* _Your goal_
From the records below, copy each line in which the string "will" occurs.

* _Extracted data_
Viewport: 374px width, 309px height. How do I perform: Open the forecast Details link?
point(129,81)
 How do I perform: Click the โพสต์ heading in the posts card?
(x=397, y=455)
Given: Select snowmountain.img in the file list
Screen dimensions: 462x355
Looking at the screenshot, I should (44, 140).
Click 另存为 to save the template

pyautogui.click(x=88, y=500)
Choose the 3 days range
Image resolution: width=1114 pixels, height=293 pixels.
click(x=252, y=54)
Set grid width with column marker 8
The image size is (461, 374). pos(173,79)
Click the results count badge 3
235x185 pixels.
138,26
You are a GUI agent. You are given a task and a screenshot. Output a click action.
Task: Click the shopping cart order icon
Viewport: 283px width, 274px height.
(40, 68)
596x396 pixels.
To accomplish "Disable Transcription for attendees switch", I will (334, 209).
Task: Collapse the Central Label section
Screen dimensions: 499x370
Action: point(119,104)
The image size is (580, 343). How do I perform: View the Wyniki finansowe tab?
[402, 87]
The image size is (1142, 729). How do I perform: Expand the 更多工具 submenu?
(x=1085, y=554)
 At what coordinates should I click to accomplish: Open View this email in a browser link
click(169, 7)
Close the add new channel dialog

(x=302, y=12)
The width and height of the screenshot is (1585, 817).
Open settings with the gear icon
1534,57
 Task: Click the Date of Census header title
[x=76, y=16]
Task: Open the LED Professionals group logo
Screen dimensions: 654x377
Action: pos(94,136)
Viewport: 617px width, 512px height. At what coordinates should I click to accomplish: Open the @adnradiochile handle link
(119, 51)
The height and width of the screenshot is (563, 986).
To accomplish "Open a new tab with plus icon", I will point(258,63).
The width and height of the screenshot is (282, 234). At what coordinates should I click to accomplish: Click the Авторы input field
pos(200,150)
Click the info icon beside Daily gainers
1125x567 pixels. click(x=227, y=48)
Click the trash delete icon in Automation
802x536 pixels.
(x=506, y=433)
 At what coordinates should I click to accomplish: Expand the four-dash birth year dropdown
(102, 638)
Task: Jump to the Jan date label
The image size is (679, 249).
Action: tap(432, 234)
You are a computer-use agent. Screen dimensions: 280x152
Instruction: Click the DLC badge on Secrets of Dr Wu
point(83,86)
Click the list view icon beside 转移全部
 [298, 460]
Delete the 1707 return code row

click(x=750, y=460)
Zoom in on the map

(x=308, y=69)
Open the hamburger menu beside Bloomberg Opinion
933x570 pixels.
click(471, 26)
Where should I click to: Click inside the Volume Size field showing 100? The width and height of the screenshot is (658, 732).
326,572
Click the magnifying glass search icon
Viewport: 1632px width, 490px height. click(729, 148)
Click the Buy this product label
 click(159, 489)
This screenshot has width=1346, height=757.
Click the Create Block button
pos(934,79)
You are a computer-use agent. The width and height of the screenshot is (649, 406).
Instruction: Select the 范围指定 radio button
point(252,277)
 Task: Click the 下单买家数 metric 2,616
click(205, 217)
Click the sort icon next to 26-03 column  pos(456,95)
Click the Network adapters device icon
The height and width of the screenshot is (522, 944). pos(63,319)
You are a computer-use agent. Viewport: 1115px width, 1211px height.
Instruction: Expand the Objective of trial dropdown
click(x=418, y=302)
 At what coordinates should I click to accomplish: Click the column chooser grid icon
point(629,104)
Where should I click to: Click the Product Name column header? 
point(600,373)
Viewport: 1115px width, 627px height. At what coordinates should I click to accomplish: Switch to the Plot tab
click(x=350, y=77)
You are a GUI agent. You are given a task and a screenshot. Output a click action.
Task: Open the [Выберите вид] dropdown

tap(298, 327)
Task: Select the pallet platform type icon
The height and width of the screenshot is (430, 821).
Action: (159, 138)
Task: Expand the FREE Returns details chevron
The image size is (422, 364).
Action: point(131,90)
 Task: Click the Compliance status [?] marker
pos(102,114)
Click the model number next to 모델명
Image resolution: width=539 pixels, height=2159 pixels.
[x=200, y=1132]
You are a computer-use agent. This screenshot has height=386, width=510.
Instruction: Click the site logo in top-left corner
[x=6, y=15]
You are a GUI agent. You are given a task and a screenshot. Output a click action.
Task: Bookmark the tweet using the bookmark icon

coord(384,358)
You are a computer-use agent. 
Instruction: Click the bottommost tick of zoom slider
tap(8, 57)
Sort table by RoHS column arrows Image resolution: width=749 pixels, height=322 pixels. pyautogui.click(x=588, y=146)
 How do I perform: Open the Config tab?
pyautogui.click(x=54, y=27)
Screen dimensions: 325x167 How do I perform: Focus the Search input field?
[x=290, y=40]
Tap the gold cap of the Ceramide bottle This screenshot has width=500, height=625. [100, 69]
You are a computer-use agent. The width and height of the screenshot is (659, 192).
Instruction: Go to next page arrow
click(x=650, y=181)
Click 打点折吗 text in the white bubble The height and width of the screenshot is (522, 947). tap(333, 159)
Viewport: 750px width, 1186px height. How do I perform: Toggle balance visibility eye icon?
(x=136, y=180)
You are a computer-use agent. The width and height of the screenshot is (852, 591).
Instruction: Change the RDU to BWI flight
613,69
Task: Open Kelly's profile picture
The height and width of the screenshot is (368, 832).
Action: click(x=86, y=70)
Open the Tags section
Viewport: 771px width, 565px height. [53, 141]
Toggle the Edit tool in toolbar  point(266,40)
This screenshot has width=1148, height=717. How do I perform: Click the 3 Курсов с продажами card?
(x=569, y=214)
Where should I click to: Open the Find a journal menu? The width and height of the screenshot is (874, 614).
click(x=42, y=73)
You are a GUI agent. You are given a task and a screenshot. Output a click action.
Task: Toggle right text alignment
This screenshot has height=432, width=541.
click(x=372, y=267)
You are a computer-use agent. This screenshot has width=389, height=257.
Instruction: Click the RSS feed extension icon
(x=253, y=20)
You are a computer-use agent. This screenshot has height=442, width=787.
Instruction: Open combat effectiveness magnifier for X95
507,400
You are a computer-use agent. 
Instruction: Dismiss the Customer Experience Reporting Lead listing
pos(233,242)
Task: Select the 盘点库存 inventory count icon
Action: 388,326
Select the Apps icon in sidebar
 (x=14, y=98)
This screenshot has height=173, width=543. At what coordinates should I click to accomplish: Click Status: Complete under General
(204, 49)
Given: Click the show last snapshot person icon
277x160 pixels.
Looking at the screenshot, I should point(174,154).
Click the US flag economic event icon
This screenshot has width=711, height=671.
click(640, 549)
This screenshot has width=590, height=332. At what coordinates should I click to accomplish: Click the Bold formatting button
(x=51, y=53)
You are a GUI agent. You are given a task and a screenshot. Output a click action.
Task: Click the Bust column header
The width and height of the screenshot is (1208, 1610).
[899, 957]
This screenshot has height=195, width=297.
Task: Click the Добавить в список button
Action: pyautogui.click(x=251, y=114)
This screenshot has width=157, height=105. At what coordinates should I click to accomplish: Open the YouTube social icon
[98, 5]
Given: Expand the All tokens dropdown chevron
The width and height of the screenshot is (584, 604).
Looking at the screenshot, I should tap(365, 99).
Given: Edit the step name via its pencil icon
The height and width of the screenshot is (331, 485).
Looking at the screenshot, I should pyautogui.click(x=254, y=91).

* _Worked solution_
To accomplish "Disable Transcription for attendees switch", I will (334, 209).
To accomplish "Open a new tab with plus icon", I will point(258,63).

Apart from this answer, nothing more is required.